==== RECORDS FOR PROCESSING ====

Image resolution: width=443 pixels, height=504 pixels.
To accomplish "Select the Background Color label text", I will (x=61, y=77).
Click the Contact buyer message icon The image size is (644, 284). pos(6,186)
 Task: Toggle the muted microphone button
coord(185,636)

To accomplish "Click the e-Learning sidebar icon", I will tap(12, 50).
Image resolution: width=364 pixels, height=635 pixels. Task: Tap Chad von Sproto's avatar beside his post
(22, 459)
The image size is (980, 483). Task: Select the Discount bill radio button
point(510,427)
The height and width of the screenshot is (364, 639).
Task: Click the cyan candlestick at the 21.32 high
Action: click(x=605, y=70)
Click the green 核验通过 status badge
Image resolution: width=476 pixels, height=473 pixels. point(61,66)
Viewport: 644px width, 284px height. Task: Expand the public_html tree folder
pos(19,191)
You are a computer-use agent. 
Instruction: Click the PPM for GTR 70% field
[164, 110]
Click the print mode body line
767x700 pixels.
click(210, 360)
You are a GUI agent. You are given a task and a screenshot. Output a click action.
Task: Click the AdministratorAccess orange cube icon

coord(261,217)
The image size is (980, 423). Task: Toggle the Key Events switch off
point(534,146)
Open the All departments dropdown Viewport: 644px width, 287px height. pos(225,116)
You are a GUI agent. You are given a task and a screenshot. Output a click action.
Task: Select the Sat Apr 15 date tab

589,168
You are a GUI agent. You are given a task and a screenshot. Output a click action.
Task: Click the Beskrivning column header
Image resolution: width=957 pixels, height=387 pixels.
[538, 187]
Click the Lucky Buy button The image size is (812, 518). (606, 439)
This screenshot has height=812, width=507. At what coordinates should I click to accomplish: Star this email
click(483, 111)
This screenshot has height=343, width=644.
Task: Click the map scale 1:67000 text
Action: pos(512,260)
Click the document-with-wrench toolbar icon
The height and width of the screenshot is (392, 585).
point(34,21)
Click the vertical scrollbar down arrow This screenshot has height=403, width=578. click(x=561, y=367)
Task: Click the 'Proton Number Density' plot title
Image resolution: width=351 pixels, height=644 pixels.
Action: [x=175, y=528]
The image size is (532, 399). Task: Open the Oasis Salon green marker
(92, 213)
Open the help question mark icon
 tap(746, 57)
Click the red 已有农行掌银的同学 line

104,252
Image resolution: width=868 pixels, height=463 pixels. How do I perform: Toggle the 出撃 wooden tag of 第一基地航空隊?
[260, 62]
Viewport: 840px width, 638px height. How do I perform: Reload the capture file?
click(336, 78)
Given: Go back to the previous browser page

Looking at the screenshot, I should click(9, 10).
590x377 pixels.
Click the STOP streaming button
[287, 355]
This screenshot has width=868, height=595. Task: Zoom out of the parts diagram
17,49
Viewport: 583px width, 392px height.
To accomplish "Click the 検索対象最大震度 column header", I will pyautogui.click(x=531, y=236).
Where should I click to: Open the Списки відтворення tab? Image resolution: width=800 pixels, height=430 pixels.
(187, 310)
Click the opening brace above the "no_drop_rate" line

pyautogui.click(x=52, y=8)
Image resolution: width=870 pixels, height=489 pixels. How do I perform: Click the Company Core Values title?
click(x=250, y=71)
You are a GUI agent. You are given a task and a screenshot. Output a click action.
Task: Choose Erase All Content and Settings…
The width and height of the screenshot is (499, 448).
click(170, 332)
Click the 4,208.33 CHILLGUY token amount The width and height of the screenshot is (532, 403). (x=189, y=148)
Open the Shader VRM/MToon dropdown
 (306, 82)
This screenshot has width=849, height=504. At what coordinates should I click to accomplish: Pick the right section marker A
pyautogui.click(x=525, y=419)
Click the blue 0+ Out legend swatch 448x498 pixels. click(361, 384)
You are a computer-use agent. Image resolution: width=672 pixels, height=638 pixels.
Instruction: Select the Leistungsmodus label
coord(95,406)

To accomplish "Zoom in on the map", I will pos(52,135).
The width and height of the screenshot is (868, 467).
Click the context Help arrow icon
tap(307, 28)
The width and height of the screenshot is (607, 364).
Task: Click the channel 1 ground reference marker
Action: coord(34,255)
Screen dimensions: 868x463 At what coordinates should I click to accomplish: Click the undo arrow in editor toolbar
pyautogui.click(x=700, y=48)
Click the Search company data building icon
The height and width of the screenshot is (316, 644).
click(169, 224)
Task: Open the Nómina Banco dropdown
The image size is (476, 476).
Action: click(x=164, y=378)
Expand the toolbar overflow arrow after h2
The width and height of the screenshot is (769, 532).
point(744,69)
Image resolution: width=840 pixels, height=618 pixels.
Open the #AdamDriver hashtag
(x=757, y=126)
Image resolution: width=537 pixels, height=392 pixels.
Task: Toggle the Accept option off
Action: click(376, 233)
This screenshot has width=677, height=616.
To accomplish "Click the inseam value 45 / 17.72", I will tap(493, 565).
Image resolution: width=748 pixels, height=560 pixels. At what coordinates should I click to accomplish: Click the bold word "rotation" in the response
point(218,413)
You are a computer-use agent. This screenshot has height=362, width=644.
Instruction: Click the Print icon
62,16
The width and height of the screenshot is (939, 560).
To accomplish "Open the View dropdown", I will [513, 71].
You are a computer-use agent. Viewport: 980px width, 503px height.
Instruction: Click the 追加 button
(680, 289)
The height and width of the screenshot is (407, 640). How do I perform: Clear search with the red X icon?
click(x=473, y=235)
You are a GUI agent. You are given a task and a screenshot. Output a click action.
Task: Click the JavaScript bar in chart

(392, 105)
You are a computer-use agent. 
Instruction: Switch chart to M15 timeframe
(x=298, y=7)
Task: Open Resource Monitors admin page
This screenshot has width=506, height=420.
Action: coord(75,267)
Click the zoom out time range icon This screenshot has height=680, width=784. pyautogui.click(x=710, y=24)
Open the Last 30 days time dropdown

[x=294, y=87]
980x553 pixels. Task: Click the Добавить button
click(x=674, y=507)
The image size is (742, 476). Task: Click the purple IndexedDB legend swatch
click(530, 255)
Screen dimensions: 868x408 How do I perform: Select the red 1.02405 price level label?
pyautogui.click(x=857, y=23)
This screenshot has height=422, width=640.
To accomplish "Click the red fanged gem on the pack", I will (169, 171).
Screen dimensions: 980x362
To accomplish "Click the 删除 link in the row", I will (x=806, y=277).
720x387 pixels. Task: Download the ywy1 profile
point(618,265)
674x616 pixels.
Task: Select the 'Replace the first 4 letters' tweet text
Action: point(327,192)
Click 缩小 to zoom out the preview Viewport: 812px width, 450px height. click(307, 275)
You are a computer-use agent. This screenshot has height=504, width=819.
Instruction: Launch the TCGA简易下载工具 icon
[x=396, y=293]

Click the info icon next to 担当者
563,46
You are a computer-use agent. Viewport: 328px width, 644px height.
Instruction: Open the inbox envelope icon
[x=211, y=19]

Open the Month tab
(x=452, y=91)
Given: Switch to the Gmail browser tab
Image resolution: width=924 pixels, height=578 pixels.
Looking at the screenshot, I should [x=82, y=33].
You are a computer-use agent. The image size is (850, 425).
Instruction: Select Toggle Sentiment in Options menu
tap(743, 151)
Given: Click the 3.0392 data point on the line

====

• INSTRUCTIONS FOR THE TASK:
Please copy out every line shown above, exactly.

• SOLUTION:
Image resolution: width=443 pixels, height=504 pixels.
To accomplish "Select the Background Color label text", I will (x=61, y=77).
Click the Contact buyer message icon The image size is (644, 284). pos(6,186)
 Task: Toggle the muted microphone button
coord(185,636)

To accomplish "Click the e-Learning sidebar icon", I will tap(12, 50).
Image resolution: width=364 pixels, height=635 pixels. Task: Tap Chad von Sproto's avatar beside his post
(22, 459)
The image size is (980, 483). Task: Select the Discount bill radio button
point(510,427)
The height and width of the screenshot is (364, 639).
Task: Click the cyan candlestick at the 21.32 high
Action: click(x=605, y=70)
Click the green 核验通过 status badge
Image resolution: width=476 pixels, height=473 pixels. point(61,66)
Viewport: 644px width, 284px height. Task: Expand the public_html tree folder
pos(19,191)
You are a computer-use agent. 
Instruction: Click the PPM for GTR 70% field
[164, 110]
Click the print mode body line
767x700 pixels.
click(210, 360)
You are a GUI agent. You are given a task and a screenshot. Output a click action.
Task: Click the AdministratorAccess orange cube icon

coord(261,217)
The image size is (980, 423). Task: Toggle the Key Events switch off
point(534,146)
Open the All departments dropdown Viewport: 644px width, 287px height. pos(225,116)
You are a GUI agent. You are given a task and a screenshot. Output a click action.
Task: Select the Sat Apr 15 date tab

589,168
You are a GUI agent. You are given a task and a screenshot. Output a click action.
Task: Click the Beskrivning column header
Image resolution: width=957 pixels, height=387 pixels.
[538, 187]
Click the Lucky Buy button The image size is (812, 518). (606, 439)
This screenshot has height=812, width=507. At what coordinates should I click to accomplish: Star this email
click(483, 111)
This screenshot has height=343, width=644.
Task: Click the map scale 1:67000 text
Action: pos(512,260)
Click the document-with-wrench toolbar icon
The height and width of the screenshot is (392, 585).
point(34,21)
Click the vertical scrollbar down arrow This screenshot has height=403, width=578. click(x=561, y=367)
Task: Click the 'Proton Number Density' plot title
Image resolution: width=351 pixels, height=644 pixels.
Action: [x=175, y=528]
The image size is (532, 399). Task: Open the Oasis Salon green marker
(92, 213)
Open the help question mark icon
 tap(746, 57)
Click the red 已有农行掌银的同学 line

104,252
Image resolution: width=868 pixels, height=463 pixels. How do I perform: Toggle the 出撃 wooden tag of 第一基地航空隊?
[260, 62]
Viewport: 840px width, 638px height. How do I perform: Reload the capture file?
click(336, 78)
Given: Go back to the previous browser page

Looking at the screenshot, I should click(9, 10).
590x377 pixels.
Click the STOP streaming button
[287, 355]
This screenshot has width=868, height=595. Task: Zoom out of the parts diagram
17,49
Viewport: 583px width, 392px height.
To accomplish "Click the 検索対象最大震度 column header", I will pyautogui.click(x=531, y=236).
Where should I click to: Open the Списки відтворення tab? Image resolution: width=800 pixels, height=430 pixels.
(187, 310)
Click the opening brace above the "no_drop_rate" line

pyautogui.click(x=52, y=8)
Image resolution: width=870 pixels, height=489 pixels. How do I perform: Click the Company Core Values title?
click(x=250, y=71)
You are a GUI agent. You are given a task and a screenshot. Output a click action.
Task: Choose Erase All Content and Settings…
The width and height of the screenshot is (499, 448).
click(170, 332)
Click the 4,208.33 CHILLGUY token amount The width and height of the screenshot is (532, 403). (x=189, y=148)
Open the Shader VRM/MToon dropdown
 (306, 82)
This screenshot has width=849, height=504. At what coordinates should I click to accomplish: Pick the right section marker A
pyautogui.click(x=525, y=419)
Click the blue 0+ Out legend swatch 448x498 pixels. click(361, 384)
You are a computer-use agent. Image resolution: width=672 pixels, height=638 pixels.
Instruction: Select the Leistungsmodus label
coord(95,406)

To accomplish "Zoom in on the map", I will pos(52,135).
The width and height of the screenshot is (868, 467).
Click the context Help arrow icon
tap(307, 28)
The width and height of the screenshot is (607, 364).
Task: Click the channel 1 ground reference marker
Action: coord(34,255)
Screen dimensions: 868x463 At what coordinates should I click to accomplish: Click the undo arrow in editor toolbar
pyautogui.click(x=700, y=48)
Click the Search company data building icon
The height and width of the screenshot is (316, 644).
click(169, 224)
Task: Open the Nómina Banco dropdown
The image size is (476, 476).
Action: click(x=164, y=378)
Expand the toolbar overflow arrow after h2
The width and height of the screenshot is (769, 532).
point(744,69)
Image resolution: width=840 pixels, height=618 pixels.
Open the #AdamDriver hashtag
(x=757, y=126)
Image resolution: width=537 pixels, height=392 pixels.
Task: Toggle the Accept option off
Action: click(376, 233)
This screenshot has width=677, height=616.
To accomplish "Click the inseam value 45 / 17.72", I will tap(493, 565).
Image resolution: width=748 pixels, height=560 pixels. At what coordinates should I click to accomplish: Click the bold word "rotation" in the response
point(218,413)
You are a computer-use agent. This screenshot has height=362, width=644.
Instruction: Click the Print icon
62,16
The width and height of the screenshot is (939, 560).
To accomplish "Open the View dropdown", I will [513, 71].
You are a computer-use agent. Viewport: 980px width, 503px height.
Instruction: Click the 追加 button
(680, 289)
The height and width of the screenshot is (407, 640). How do I perform: Clear search with the red X icon?
click(x=473, y=235)
You are a GUI agent. You are given a task and a screenshot. Output a click action.
Task: Click the JavaScript bar in chart

(392, 105)
You are a computer-use agent. 
Instruction: Switch chart to M15 timeframe
(x=298, y=7)
Task: Open Resource Monitors admin page
This screenshot has width=506, height=420.
Action: coord(75,267)
Click the zoom out time range icon This screenshot has height=680, width=784. pyautogui.click(x=710, y=24)
Open the Last 30 days time dropdown

[x=294, y=87]
980x553 pixels. Task: Click the Добавить button
click(x=674, y=507)
The image size is (742, 476). Task: Click the purple IndexedDB legend swatch
click(530, 255)
Screen dimensions: 868x408 How do I perform: Select the red 1.02405 price level label?
pyautogui.click(x=857, y=23)
This screenshot has height=422, width=640.
To accomplish "Click the red fanged gem on the pack", I will (169, 171).
Screen dimensions: 980x362
To accomplish "Click the 删除 link in the row", I will (x=806, y=277).
720x387 pixels. Task: Download the ywy1 profile
point(618,265)
674x616 pixels.
Task: Select the 'Replace the first 4 letters' tweet text
Action: point(327,192)
Click 缩小 to zoom out the preview Viewport: 812px width, 450px height. click(307, 275)
You are a computer-use agent. This screenshot has height=504, width=819.
Instruction: Launch the TCGA简易下载工具 icon
[x=396, y=293]

Click the info icon next to 担当者
563,46
You are a computer-use agent. Viewport: 328px width, 644px height.
Instruction: Open the inbox envelope icon
[x=211, y=19]

Open the Month tab
(x=452, y=91)
Given: Switch to the Gmail browser tab
Image resolution: width=924 pixels, height=578 pixels.
Looking at the screenshot, I should [x=82, y=33].
You are a computer-use agent. The image size is (850, 425).
Instruction: Select Toggle Sentiment in Options menu
tap(743, 151)
Given: Click the 3.0392 data point on the line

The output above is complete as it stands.